Litchfield Hills, Hudson Valley e Southern Berkshires formam uma área geográfica compacta, mas as comunidades dentro dela oferecem estilos de vida distintamente diferentes. Para compradores que tomam uma decisão de compra significativa, essas diferenças podem ser o fator decisivo entre uma propriedade que se torna um lar e uma que é relistada em poucos anos. Elyse Harney Morris, corretora principal da Elyse Harney Real Estate, tem guiado compradores por essa escolha há anos, observando que o processo de descoberta é frequentemente subestimado.
“Muitas vezes os compradores têm um conceito muito forte do que estão procurando”, diz Morris, “e muitas vezes não é isso que compram. Você não sabe que quer morar na cidade até olhar para ela na cidade.”
Morris aponta dois perfis distintos de compradores que emergem na região: aqueles que descobrem o apelo da vida no centro da cidade e aqueles que priorizam terra e privacidade.

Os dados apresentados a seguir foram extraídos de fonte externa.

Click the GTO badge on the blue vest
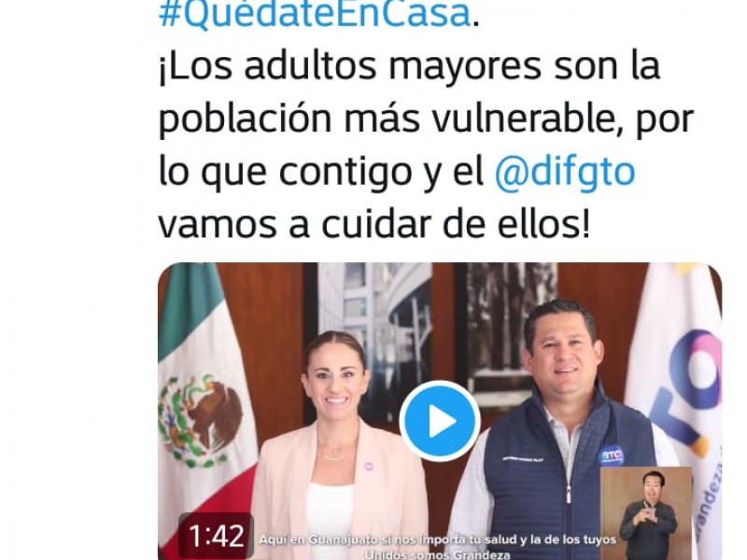Screen dimensions: 747x560 (612, 456)
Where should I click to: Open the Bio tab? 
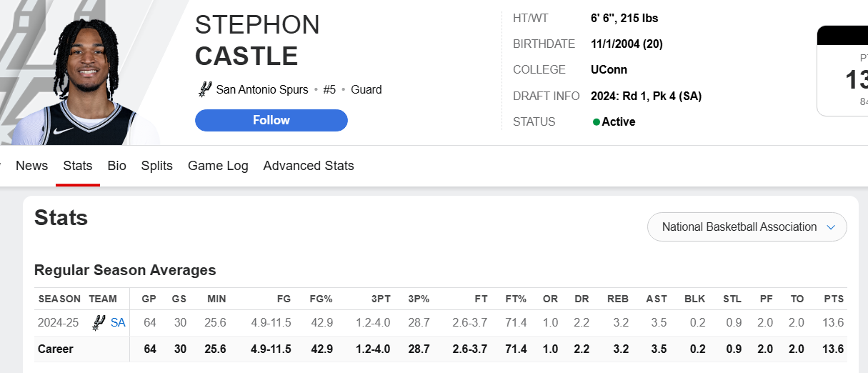(116, 166)
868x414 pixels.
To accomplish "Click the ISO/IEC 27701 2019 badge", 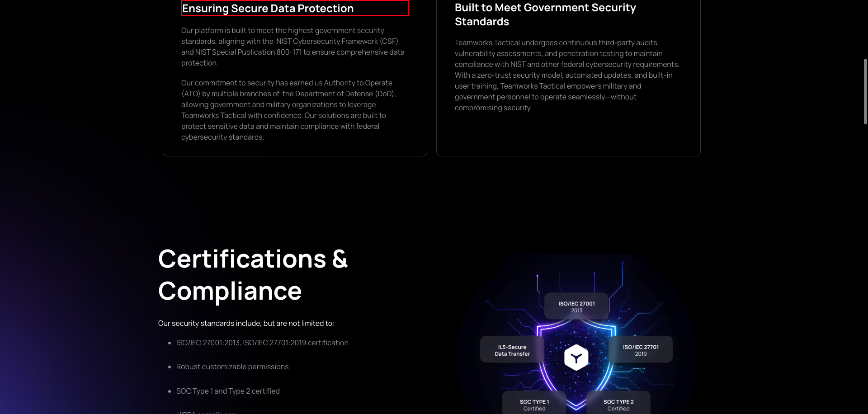I will [x=641, y=350].
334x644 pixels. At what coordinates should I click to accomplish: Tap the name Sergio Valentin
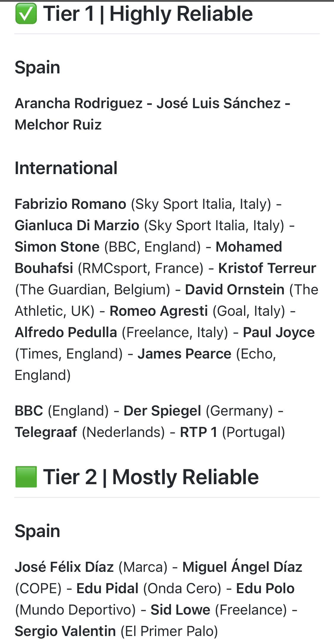click(65, 631)
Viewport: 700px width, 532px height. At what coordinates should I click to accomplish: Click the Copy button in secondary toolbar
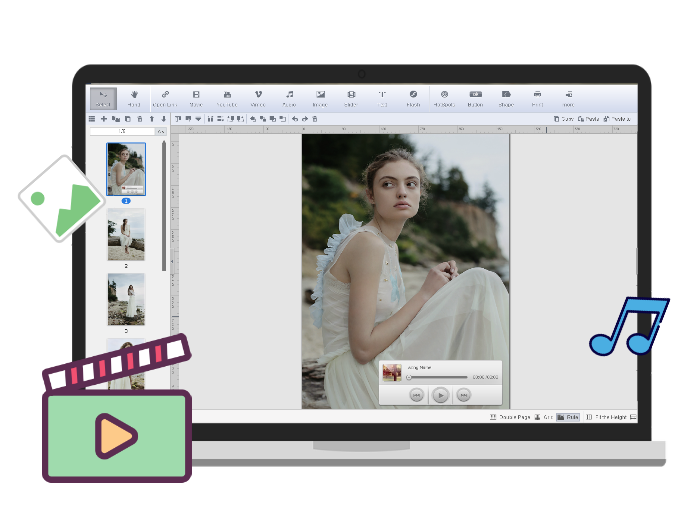564,118
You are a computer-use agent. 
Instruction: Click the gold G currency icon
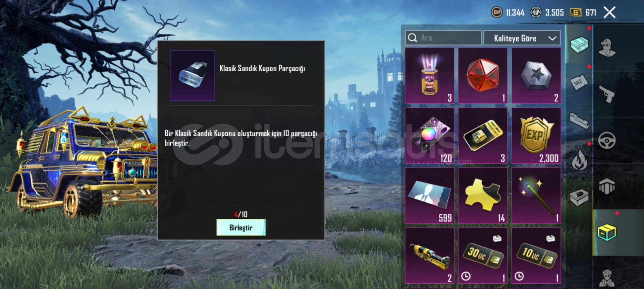pos(576,12)
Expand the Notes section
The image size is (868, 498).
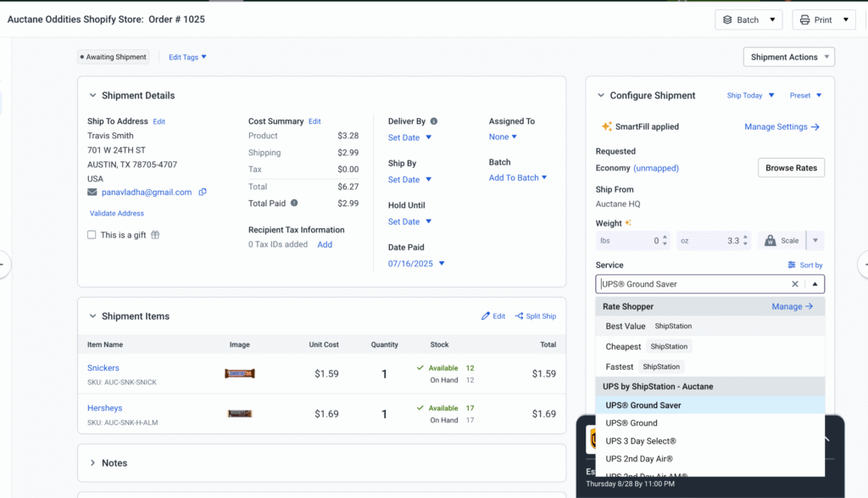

O comprador do centro da cidade frequentemente descobre que as cidades históricas do Condado de Litchfield, como Salisbury, Connecticut, oferecem caminhabilidade, acesso à comunidade e um ritmo diário que atende às suas necessidades. Salisbury oferece acesso ao Lago Lakeville, restaurantes, quadras de tênis e um calendário comunitário durante todo o ano. Morris recentemente vendeu uma casa na Main Street em Salisbury por US$ 1,9 milhão para uma família que vivia em área rural e percebeu que a proximidade com a comunidade era o que realmente valorizavam. “O que eles realmente queriam era fazer parte de uma comunidade”, diz ela, “ter seus filhos podendo caminhar até o lago, restaurantes, até a cidade.” Curiosamente, a mesma propriedade foi vendida anteriormente para uma família de Nova York com prioridades idênticas, ilustrando um padrão comum.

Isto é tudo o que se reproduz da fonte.